**Work instruction**
Repeat only the lines below from the one containing "Click the 【ご報告】 heading line" through the one containing "Click the Clock Polarity Low value", inclusive, exactly as written.

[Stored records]

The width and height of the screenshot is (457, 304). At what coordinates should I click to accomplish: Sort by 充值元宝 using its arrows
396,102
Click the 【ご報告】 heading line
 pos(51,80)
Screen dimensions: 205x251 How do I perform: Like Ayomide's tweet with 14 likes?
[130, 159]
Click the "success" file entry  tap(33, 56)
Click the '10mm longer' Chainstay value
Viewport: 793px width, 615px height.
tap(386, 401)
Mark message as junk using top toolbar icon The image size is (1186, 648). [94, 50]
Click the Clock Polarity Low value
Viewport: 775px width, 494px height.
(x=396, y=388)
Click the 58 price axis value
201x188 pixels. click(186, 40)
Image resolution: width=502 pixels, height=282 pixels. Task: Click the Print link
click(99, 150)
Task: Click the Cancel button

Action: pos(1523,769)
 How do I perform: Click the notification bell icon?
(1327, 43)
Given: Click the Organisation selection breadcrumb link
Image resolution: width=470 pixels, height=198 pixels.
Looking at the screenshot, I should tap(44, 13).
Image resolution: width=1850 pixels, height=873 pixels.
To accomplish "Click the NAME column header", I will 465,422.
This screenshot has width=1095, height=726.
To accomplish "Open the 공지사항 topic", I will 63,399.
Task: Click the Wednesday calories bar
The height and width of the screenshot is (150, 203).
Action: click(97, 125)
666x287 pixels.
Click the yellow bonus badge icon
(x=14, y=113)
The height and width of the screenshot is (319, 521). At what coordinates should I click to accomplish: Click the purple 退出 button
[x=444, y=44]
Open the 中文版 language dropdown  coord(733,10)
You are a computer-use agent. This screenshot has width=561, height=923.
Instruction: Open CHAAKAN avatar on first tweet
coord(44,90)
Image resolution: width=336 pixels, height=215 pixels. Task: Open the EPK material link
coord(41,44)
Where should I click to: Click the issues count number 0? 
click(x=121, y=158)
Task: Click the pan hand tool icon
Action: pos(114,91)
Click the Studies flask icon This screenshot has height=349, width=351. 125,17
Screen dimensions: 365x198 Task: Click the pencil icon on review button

**Output**
Click the 【ご報告】 heading line
 pos(51,80)
Screen dimensions: 205x251 How do I perform: Like Ayomide's tweet with 14 likes?
[130, 159]
Click the "success" file entry  tap(33, 56)
Click the '10mm longer' Chainstay value
Viewport: 793px width, 615px height.
tap(386, 401)
Mark message as junk using top toolbar icon The image size is (1186, 648). [94, 50]
Click the Clock Polarity Low value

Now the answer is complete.